The Inkwell interviewed students around campus to get their takes on the use of ChatGPT in higher education and the potential effects AI might have on the workforce.
“It seems like it’s become an arm’s race,” Jake Quinn a senior English major said. “Programmers are developing programs that can detect AI writing. But at the same time, AI writing is always getting better.”
“One thing that professors could do is have in-class writings,” Quinn suggests. “But that doesn’t really work for longer essays.”
“It seems apocalyptic to me as a writer,” he continued. “I don’t think writers are valued enough for companies to care about paying them money when they could just have a program do it for them.”

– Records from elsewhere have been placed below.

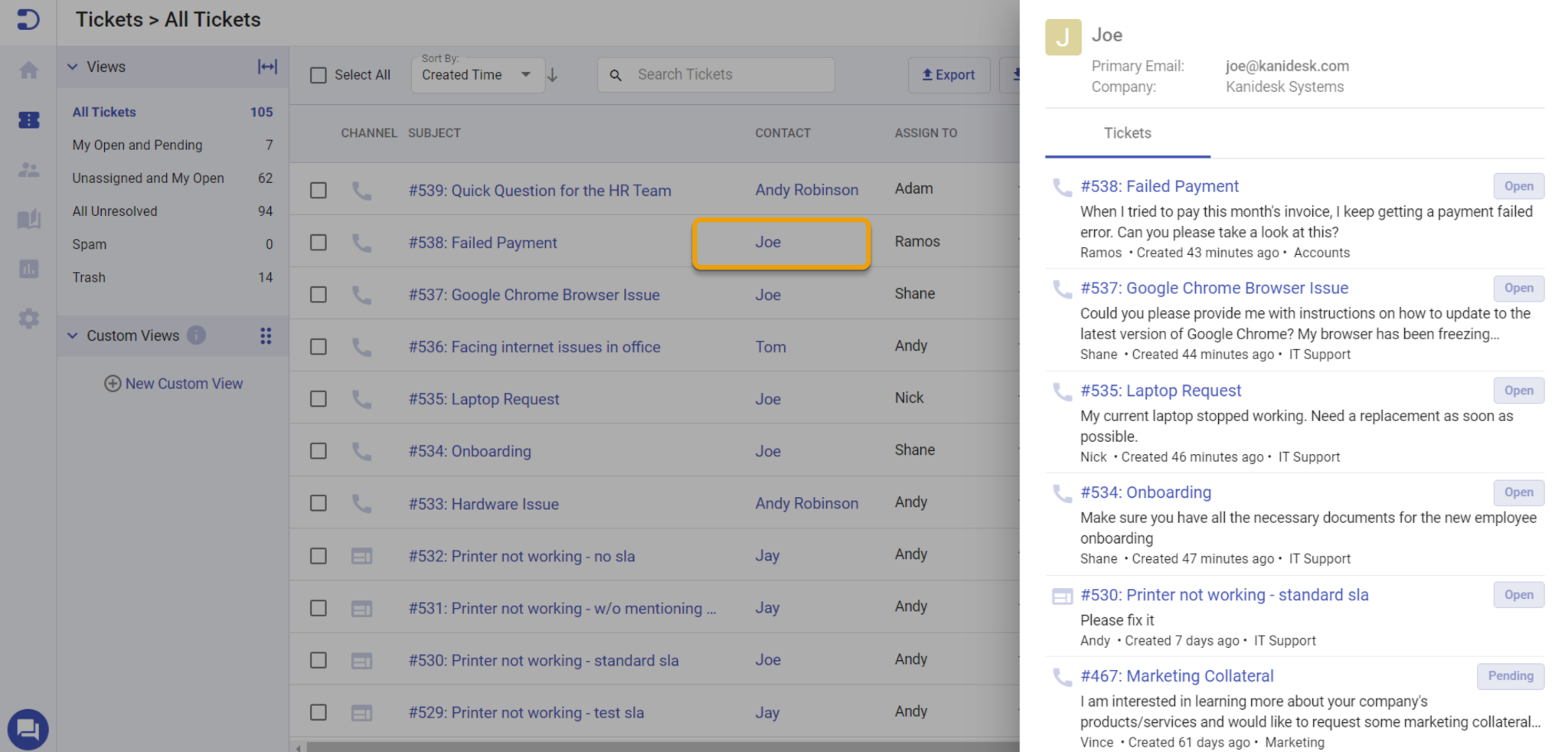This screenshot has height=752, width=1568.
Task: Collapse the Custom Views section
Action: coord(73,335)
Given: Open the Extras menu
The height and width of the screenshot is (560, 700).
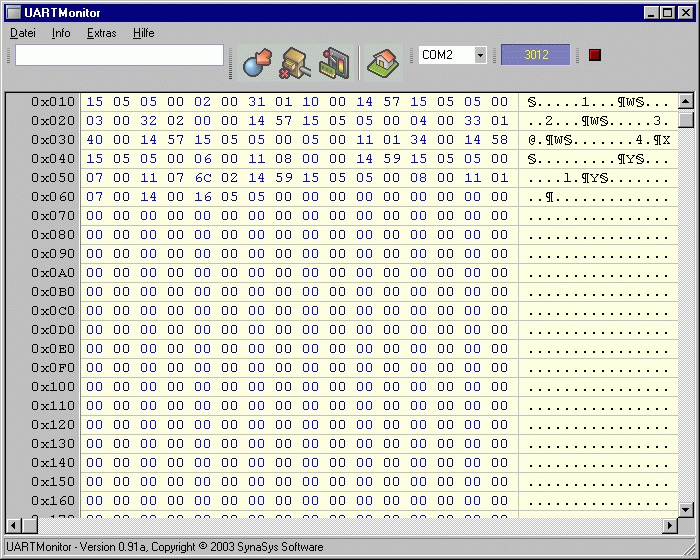Looking at the screenshot, I should (101, 33).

In the Learning Commons, Jupiter Lance, a History major and Matthew, a Biology major, weighed in on the conversation surrounding AI. While neither of the two use ChatGPT personally, they both reasoned why others might have no problem doing so.
“It takes out a lot of originality and self-improvement because you don’t really do anything yourself anymore,” Matthew said.
“I do think AI is a good step forward, but it’s just gone too far in some areas,” Lance added. “It could be preventable but right now, I think it definitely is a way that people could cheat and get through college instead of actually working for it.”
“It’s too easy,” Matthew stated. “I don’t. But if I did, I would get too comfortable with it.”
Llola Mitchell, an Education major, understands how useful a tool such as ChatGPT can be for students, pointing out that the software could be utilized for edits to pre-existing work similar to applications like Grammarly.
As a future teacher, Mitchell hopes her students will not use AI to complete assignments. “If there’s AI, there’s going to be more software that can detect it I’m guessing,” she added.
Kat, a senior in the Nuclear Medicine program commented on potential job loss due to the rapid development of AI.
In particular, Kat feels that trucks wholly operated by artificial intelligence could soon make the occupation obsolete in the trucking industry.
“A lot of people that work in the trucking industry are people who did not finish high school, got a GED, or cannot finish college,” they explained.
“If AI were to be input into the trucking industry— it would save the companies money,” she continued. “But it would cause an entire genre of the workforce to lose out on that money. Especially those who are not able to go to college to get a higher education.”
ChatGPT seems to have the world caught in its interwebs. Will AI change the post-secondary education system for good?